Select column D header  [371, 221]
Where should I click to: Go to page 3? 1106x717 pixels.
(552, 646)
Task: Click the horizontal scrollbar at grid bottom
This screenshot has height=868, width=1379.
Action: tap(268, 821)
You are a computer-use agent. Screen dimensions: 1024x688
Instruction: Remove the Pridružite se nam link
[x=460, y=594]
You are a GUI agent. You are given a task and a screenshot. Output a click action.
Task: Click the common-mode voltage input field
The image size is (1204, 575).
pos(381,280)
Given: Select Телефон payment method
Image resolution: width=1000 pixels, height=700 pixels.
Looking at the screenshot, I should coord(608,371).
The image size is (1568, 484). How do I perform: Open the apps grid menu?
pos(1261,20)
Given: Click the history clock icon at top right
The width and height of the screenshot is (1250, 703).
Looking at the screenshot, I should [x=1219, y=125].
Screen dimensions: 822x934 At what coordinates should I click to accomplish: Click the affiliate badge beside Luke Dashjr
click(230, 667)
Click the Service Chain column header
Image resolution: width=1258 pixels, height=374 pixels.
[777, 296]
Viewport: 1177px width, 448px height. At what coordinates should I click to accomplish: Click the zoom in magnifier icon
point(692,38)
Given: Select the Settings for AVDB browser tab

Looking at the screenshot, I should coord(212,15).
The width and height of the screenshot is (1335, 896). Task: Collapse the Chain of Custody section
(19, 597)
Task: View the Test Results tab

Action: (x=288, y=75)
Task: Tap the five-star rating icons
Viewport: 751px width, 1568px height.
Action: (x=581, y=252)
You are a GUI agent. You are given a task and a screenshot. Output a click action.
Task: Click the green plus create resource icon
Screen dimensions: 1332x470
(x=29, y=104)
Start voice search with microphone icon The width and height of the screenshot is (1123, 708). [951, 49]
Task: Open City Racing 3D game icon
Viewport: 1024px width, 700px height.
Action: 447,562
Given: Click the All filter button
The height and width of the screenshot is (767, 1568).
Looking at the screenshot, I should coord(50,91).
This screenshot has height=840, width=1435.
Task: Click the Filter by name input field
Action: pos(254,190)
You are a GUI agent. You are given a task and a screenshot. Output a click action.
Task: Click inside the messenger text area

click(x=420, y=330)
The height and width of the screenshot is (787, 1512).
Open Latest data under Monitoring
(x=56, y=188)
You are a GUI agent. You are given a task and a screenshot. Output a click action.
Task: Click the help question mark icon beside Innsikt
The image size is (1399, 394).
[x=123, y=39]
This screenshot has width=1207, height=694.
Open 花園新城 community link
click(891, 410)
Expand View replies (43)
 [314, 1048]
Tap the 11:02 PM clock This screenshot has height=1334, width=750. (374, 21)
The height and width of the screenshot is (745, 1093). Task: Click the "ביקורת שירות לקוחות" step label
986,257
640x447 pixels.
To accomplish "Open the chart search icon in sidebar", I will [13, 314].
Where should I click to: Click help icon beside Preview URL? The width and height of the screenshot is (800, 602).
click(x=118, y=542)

:::::

Would you please write out, exactly and with no other lines, the stretch of the listing above from the line containing "The image size is (1568, 484)." through the line containing "Given: Click the All filter button"?

Task answer —
The image size is (1568, 484). How do I perform: Open the apps grid menu?
pos(1261,20)
Given: Click the history clock icon at top right
The width and height of the screenshot is (1250, 703).
Looking at the screenshot, I should [x=1219, y=125].
Screen dimensions: 822x934 At what coordinates should I click to accomplish: Click the affiliate badge beside Luke Dashjr
click(230, 667)
Click the Service Chain column header
Image resolution: width=1258 pixels, height=374 pixels.
[777, 296]
Viewport: 1177px width, 448px height. At what coordinates should I click to accomplish: Click the zoom in magnifier icon
point(692,38)
Given: Select the Settings for AVDB browser tab

Looking at the screenshot, I should coord(212,15).
The width and height of the screenshot is (1335, 896). Task: Collapse the Chain of Custody section
(19, 597)
Task: View the Test Results tab

Action: (x=288, y=75)
Task: Tap the five-star rating icons
Viewport: 751px width, 1568px height.
Action: (x=581, y=252)
You are a GUI agent. You are given a task and a screenshot. Output a click action.
Task: Click the green plus create resource icon
Screen dimensions: 1332x470
(x=29, y=104)
Start voice search with microphone icon The width and height of the screenshot is (1123, 708). [951, 49]
Task: Open City Racing 3D game icon
Viewport: 1024px width, 700px height.
Action: 447,562
Given: Click the All filter button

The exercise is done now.